▶ [What needs to be done]
This exercise calls for the line with "2013年7月 (18, 2279)", the line with "ぞうさんの何でもノート (70, 12)", and all lines between them in the material below, output exactly and with no other lines.

▶ [The data]

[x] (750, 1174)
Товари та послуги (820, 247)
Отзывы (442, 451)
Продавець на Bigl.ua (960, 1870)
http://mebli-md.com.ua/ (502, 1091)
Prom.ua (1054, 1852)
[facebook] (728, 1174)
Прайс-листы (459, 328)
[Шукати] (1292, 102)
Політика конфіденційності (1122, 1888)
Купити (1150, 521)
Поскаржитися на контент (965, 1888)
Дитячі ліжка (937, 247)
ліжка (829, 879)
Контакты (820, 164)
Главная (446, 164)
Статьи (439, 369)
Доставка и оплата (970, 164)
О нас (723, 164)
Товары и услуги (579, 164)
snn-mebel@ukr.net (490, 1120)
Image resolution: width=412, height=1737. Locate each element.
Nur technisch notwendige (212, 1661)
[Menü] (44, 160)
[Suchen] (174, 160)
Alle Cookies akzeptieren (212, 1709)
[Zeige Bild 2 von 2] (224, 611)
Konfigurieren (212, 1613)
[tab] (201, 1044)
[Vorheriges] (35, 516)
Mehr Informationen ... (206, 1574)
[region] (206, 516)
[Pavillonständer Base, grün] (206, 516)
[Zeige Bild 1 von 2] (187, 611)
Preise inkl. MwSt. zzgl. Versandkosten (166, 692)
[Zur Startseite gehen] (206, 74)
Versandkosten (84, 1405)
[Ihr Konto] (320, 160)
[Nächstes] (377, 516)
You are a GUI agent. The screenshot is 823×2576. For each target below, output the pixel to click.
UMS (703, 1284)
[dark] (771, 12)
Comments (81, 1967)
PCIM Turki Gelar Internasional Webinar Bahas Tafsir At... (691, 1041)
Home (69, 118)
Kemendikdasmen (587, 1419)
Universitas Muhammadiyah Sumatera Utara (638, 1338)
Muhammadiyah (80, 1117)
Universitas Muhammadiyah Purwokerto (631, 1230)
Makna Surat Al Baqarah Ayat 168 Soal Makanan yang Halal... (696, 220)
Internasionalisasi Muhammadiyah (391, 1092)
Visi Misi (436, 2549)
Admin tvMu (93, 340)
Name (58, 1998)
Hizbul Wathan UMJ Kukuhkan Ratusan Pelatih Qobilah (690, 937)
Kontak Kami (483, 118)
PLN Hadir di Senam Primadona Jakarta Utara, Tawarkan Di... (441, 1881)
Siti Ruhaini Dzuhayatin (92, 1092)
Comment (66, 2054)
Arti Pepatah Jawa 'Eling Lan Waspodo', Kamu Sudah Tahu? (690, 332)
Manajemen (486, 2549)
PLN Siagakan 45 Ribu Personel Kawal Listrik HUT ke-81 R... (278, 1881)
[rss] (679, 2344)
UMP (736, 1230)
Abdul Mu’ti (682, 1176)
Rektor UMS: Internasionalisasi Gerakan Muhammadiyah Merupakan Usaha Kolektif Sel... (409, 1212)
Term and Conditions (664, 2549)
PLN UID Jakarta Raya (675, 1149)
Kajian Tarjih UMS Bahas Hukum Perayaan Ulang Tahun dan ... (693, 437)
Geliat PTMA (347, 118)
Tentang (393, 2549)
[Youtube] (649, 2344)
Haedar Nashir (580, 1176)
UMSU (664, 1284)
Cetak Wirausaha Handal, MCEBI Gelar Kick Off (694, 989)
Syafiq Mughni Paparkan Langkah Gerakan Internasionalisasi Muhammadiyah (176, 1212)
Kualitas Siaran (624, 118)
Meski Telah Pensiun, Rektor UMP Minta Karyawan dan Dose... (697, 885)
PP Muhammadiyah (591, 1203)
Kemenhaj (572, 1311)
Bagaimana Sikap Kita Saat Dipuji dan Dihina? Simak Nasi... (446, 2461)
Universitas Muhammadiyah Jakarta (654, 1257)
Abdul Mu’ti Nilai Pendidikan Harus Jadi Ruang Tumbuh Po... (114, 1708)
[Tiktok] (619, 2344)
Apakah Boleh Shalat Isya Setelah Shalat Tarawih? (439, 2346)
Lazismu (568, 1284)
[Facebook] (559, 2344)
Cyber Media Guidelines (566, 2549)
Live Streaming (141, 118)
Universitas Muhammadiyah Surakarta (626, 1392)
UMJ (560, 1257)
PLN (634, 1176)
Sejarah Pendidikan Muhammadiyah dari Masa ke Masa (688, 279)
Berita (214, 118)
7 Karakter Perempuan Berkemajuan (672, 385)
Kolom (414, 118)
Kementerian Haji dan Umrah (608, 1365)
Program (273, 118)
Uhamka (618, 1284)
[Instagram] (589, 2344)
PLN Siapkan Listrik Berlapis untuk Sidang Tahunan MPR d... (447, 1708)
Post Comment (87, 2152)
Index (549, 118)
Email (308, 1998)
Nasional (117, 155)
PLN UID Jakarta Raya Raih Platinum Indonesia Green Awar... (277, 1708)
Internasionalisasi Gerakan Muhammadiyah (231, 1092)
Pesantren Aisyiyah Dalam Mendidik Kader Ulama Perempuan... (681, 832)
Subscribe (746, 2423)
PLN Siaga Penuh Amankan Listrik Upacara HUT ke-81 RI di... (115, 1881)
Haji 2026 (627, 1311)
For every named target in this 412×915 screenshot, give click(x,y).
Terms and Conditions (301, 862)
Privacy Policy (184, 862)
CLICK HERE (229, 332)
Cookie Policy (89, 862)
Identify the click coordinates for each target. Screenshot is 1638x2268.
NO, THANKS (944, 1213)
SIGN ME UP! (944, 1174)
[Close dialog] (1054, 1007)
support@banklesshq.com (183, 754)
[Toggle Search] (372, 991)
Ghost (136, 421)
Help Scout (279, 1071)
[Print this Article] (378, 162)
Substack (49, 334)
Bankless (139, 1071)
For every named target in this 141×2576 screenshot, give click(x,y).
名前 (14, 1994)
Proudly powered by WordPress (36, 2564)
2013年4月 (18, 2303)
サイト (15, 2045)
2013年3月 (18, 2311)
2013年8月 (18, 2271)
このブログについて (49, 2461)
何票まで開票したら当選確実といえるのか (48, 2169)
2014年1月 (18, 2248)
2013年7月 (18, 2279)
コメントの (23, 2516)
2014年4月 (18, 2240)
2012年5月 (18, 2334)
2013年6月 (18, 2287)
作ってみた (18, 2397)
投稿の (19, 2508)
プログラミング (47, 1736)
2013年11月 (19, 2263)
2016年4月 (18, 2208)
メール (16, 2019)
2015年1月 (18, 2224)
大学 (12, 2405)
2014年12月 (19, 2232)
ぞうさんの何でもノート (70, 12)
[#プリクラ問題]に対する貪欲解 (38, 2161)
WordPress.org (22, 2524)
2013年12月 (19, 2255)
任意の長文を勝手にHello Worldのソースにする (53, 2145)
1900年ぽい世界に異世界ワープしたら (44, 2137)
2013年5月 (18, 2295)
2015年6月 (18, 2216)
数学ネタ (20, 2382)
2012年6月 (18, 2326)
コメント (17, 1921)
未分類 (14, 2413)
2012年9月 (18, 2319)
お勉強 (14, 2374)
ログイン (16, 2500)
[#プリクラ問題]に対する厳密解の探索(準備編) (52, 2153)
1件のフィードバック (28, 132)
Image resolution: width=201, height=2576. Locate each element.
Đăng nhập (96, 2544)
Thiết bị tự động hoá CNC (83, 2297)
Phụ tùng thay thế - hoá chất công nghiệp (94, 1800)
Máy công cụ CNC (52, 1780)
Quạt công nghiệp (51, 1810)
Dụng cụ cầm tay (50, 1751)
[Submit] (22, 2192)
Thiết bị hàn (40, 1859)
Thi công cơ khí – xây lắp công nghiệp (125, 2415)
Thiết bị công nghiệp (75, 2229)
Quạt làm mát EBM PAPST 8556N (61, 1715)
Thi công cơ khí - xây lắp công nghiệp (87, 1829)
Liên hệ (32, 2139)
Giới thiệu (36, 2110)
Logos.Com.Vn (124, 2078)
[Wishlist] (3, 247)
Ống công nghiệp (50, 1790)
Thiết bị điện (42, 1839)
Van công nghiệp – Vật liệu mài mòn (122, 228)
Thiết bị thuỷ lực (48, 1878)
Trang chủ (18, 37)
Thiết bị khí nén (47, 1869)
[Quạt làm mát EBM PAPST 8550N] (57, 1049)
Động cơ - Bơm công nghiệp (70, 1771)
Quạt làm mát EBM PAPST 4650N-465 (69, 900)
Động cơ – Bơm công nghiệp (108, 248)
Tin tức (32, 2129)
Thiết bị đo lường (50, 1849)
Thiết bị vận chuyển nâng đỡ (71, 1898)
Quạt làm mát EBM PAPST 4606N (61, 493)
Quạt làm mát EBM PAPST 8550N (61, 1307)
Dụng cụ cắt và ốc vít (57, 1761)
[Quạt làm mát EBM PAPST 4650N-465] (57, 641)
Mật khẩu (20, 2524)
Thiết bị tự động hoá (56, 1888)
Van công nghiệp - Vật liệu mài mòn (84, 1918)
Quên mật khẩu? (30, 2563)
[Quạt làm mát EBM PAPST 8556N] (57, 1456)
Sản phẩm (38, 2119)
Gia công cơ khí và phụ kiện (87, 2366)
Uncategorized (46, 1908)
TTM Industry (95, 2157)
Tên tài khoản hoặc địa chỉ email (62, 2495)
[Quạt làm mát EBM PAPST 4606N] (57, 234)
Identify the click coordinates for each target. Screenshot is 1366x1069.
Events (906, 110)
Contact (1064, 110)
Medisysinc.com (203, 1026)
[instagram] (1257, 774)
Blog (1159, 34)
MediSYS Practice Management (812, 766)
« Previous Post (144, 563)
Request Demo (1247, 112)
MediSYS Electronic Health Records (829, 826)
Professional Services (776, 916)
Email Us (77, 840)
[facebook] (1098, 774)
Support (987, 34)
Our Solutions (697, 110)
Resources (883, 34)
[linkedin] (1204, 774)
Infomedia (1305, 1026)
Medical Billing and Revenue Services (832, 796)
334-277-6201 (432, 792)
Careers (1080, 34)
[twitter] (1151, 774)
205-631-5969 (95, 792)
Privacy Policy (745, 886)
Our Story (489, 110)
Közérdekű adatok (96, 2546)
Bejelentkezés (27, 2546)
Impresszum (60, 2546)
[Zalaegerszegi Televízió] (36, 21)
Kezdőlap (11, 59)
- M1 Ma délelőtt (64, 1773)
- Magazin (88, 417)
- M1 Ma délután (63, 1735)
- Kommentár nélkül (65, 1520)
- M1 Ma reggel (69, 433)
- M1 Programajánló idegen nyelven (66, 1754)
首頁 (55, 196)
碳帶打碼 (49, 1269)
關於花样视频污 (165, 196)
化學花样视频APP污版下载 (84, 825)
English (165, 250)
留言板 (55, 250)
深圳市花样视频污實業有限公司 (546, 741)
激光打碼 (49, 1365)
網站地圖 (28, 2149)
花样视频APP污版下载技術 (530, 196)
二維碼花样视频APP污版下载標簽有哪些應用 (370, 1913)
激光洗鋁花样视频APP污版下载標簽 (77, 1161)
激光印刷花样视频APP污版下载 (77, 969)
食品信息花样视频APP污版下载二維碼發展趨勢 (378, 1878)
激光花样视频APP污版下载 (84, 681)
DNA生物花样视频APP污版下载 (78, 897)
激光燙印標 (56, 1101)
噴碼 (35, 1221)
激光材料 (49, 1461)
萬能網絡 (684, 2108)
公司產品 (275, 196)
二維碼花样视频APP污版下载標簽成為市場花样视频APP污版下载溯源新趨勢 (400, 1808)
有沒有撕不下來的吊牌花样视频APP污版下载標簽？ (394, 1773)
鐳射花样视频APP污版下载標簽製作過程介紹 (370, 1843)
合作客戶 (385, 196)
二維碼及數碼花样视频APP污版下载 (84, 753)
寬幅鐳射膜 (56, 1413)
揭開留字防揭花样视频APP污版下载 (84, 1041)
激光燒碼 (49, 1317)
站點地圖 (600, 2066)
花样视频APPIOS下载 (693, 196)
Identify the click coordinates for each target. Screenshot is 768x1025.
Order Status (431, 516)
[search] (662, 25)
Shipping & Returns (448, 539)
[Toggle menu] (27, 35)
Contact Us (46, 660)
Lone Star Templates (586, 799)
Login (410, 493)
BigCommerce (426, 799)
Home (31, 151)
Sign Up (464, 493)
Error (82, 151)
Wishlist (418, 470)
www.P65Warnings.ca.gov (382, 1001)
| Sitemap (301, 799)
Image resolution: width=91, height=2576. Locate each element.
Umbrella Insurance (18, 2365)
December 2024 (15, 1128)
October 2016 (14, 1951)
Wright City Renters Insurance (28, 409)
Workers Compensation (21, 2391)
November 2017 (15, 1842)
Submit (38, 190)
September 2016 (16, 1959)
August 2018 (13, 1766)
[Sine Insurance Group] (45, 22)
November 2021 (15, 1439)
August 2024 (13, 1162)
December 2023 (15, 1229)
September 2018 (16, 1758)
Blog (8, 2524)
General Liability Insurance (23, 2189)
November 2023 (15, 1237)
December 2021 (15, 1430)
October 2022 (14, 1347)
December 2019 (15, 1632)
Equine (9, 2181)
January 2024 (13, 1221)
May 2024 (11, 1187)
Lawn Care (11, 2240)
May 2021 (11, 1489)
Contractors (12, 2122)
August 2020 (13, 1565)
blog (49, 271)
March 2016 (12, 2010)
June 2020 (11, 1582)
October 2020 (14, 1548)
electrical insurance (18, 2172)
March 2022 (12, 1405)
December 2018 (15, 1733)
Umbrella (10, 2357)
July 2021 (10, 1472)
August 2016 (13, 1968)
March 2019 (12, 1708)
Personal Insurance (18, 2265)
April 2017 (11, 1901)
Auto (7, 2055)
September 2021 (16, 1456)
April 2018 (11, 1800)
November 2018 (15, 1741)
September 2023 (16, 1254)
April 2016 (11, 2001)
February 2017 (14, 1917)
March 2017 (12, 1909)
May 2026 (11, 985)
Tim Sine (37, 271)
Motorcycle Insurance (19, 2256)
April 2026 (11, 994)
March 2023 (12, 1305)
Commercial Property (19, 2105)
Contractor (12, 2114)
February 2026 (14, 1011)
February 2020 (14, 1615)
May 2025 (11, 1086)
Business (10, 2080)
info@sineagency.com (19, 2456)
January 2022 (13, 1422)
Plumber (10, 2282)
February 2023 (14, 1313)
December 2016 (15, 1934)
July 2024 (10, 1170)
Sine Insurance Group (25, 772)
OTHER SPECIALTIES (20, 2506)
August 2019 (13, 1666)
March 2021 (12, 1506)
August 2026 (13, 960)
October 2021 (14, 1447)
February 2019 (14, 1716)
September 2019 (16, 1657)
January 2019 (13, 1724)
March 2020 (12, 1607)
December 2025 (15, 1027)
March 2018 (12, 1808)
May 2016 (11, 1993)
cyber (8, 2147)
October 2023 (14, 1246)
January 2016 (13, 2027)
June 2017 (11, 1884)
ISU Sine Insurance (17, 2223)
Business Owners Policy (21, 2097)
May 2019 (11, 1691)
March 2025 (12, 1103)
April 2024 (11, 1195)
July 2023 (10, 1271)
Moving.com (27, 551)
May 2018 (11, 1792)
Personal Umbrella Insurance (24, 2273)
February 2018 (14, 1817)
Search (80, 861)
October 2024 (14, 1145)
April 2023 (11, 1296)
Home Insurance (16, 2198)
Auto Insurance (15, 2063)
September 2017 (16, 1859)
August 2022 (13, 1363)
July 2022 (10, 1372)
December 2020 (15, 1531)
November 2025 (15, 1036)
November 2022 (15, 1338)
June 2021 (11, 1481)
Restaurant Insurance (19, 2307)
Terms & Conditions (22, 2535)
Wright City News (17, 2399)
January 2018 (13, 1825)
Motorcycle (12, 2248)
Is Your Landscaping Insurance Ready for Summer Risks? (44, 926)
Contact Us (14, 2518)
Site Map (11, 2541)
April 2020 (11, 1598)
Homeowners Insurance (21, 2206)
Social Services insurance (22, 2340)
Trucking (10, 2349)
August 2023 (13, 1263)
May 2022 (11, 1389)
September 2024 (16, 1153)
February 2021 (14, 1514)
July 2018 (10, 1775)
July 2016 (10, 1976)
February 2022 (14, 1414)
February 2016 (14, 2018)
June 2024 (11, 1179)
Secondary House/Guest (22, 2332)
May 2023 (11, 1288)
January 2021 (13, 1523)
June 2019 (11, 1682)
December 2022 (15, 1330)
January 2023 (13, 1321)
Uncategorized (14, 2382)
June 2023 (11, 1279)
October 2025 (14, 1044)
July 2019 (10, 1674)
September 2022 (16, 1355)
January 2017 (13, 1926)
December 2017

▶ [Completed exercise]
2013年7月 (18, 2279)
コメントの (23, 2516)
2014年4月 (18, 2240)
2012年5月 (18, 2334)
2013年6月 (18, 2287)
作ってみた (18, 2397)
投稿の (19, 2508)
プログラミング (47, 1736)
2013年11月 (19, 2263)
2016年4月 (18, 2208)
メール (16, 2019)
2015年1月 (18, 2224)
大学 (12, 2405)
2014年12月 (19, 2232)
ぞうさんの何でもノート (70, 12)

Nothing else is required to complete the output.